La distorsione è l’idea che per essere statista non ci sia alcun bisogno di essere anche un politico. E che per pensare alle prossime generazioni non ci sia alcuna necessità di preoccuparsi dell’andamento delle prossime elezioni. In altri termini, la distorsione prodotta dalla sua storia personale è quella di pensare che per governare efficacemente un paese non ci sia alcun bisogno di affrontare e risolvere il problema del consenso. Si dirà che questo è il difetto di tutti i professori, di tutti gli accademici, di tutti i grandi tecnici. Di quelli che hanno una tale e così grande coscienza del proprio sapere e della propria scienza da considerare il problema del consenso nei confronti della propria persona e del proprio operato come un atto assolutamente dovuto.

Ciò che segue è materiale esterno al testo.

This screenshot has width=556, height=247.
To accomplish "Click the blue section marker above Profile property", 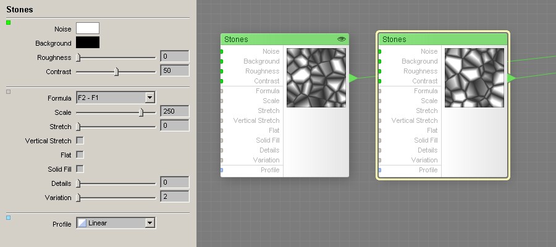I will pyautogui.click(x=8, y=217).
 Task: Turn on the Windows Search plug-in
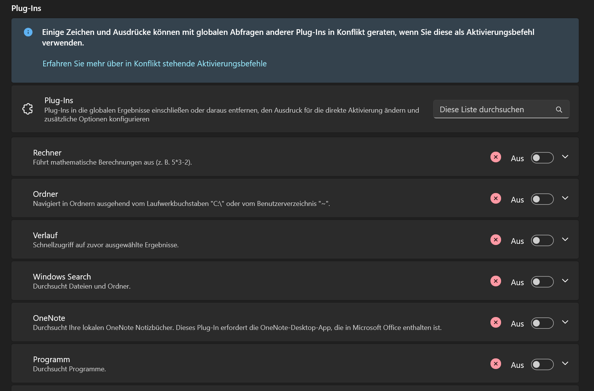[542, 282]
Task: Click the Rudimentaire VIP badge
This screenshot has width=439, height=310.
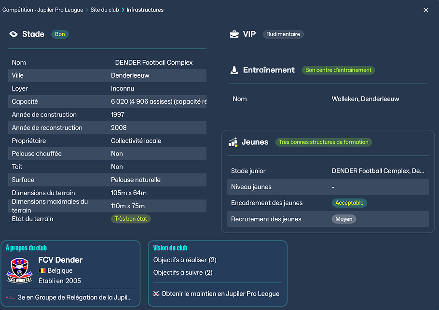Action: (x=283, y=34)
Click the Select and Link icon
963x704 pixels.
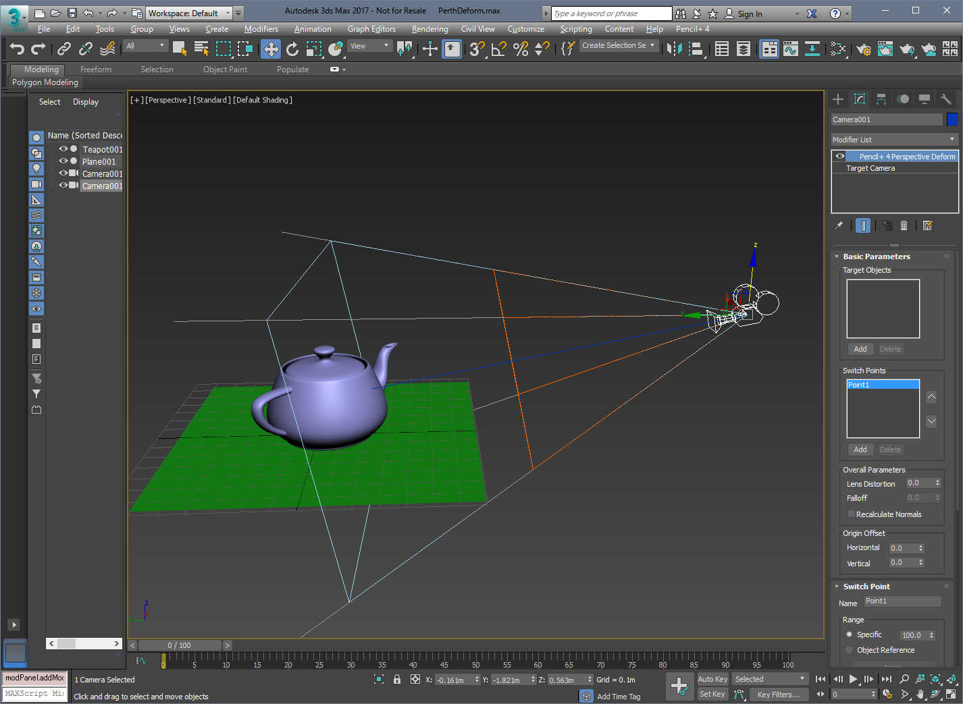[64, 49]
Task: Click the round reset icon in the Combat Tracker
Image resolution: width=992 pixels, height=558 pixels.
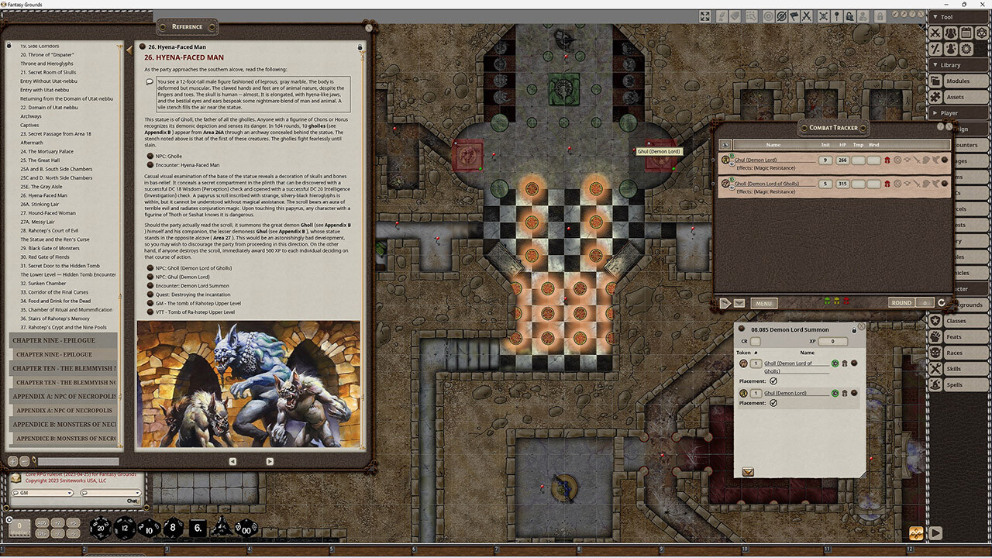Action: pos(942,303)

Ma la consapevolezza che si tratti di una distorsione di tipo professionale non elimina la distorsione stessa. E, soprattutto, non cancella la preoccupazione provocata dalla constatazione che alla guida del governo ci ritroviamo con un personaggio che, in evidente buona fede, non solo pronuncia una frase che è una condanna implicita della moderna democrazia ma è anche un elemento negativo per il futuro del nostro paese. La conferma che Monti sia disponibile solo a fare lo statista senza sporcarsi le mani con la politica, infatti, non è un buon segnale.

Perché, alla vigilia di una campagna elettorale gravata dal tema della grande emergenza in cui versa la società italiana, ciò di cui si avverte maggiormente il bisogno è di qualcuno che, sulla base di una proposta politica efficace e convincente, crei le condizioni per condurre il paese fuori dalla crisi e diventare lo statista che lavora per le prossime generazioni. Monti ha fatto sapere di non voler e poter essere questo “qualcuno”. Può essere disponibile a diventare il successore di Giorgio Napolitano alla presidenza della Repubblica. Può essere anche disposto a riassumere la guida di un governo tecnico per l’emergenza all’indomani del voto.

Ma l’idea di presentare agli italiani un programma di risanamento, chiedere alle forze politiche dell’attuale maggioranza di convergere su questo programma e sollecitare gli elettori a dare fiducia a questa proposta, non lo sfiora nemmeno. Ma si può uscire dalla crisi senza un adeguato e convinto consenso popolare? Monti può legittimamente rilevare che la risposta alla domanda non fa parte dei compiti e degli impegni di un governo tecnico come il suo. Ma dall’entrata a Palazzo Chigi ad oggi le condizioni sono cambiate. I fatti hanno dimostrato che i tecnici non sono riusciti ad invertire il corso della crisi. E che oggi l’esigenza primaria è di dare vita ad una fase in cui un governo autenticamente riformatore in senso liberale possa contare sul un ampio sostegno degli italiani.

Monti non è disponibile? Bene. Ma allora sfrutti almeno il suo ruolo attuale per indirizzare la politica nazionale verso uno sbocco positivo favorendo la formazione di uno schieramento di responsabili. Statisti si diventa. Non si nasce!